Keep mulled wine on the stove for longer

drinksreheatingwine

I'll be making mulled wine for the very first time. I'll be preparing it an hour in advance, more or less.

Once I've completed the recipe can I keep it on the stove on low or low-mid setting for another hour or two without risking any unpleasant taste to it ? If not, how can I keep it warm to hot for that long at home ?

Best Answer

I don't think you will get any off taste, but it will change the nature of your drink - at the minimum, it will be much less alcoholic afterwards, likely far more concentrated, and possibly more spiced (depending on whether straining the spices out is something you would think to do before this long simmer)

Looking at your recipe, it looks like a mulled wine flavored syrup added to wine - the actual quantity of wine is supposed to only be heated briefly to prevent the alcohol from evaporating out. The recipe actually mentions this as a reason why the spices are infused into a syrup first, instead of the whole quantity of wine - the boiling would evaporate quite a bit of alcohol out of the wine, I think about 25% would be lost if you simmered for an hour.
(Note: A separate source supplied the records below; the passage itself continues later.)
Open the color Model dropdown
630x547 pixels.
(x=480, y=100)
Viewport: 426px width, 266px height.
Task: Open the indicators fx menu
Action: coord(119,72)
If you still wanted to keep your mulled wine hot for an hour or two, I would suggest you look for mulled wine recipes that do have extended heating of the wine (maybeso something like this, though it's just the first I saw), the better to balance the spices so they don't over-infuse on you on one hand, or have the wine over-concentrate them. If you want your mulled wine to still be strongly alcoholic, you might add some spirits at the end, just before serving to balance the loss.

So, yeah, the summery is, the wine will likely not be spoiled, or develop off flavors, just by being heated for extended periods of time, this happens in recipes, including mulled wine recipes, often enough for serious problems to be unlikely - though it will change your recipe's effects. The loss of alcohol is a factor, but it can be compensated for. The level of the spices might be tricky to manage - you might want less of you're going to be simmering them in the wine the whole time, you might get less out of them (ie, need more) if you only simmered them in the wine and skipped the hard boiling syrup stage (it might balance out?), or you might simply strain them out of the syrup before adding the rest of the wine.

Of course, you might find it easier to prepare the syrup in advance, and add to the wine and heat them both just before serving - this would make the recipe quick to assemble and sidestep some of the complexities that simmering that long might cause. One of the comments on the recipe even suggested this might add a touch of complexity to the drink, since the flavors would have a bit more time to meld together.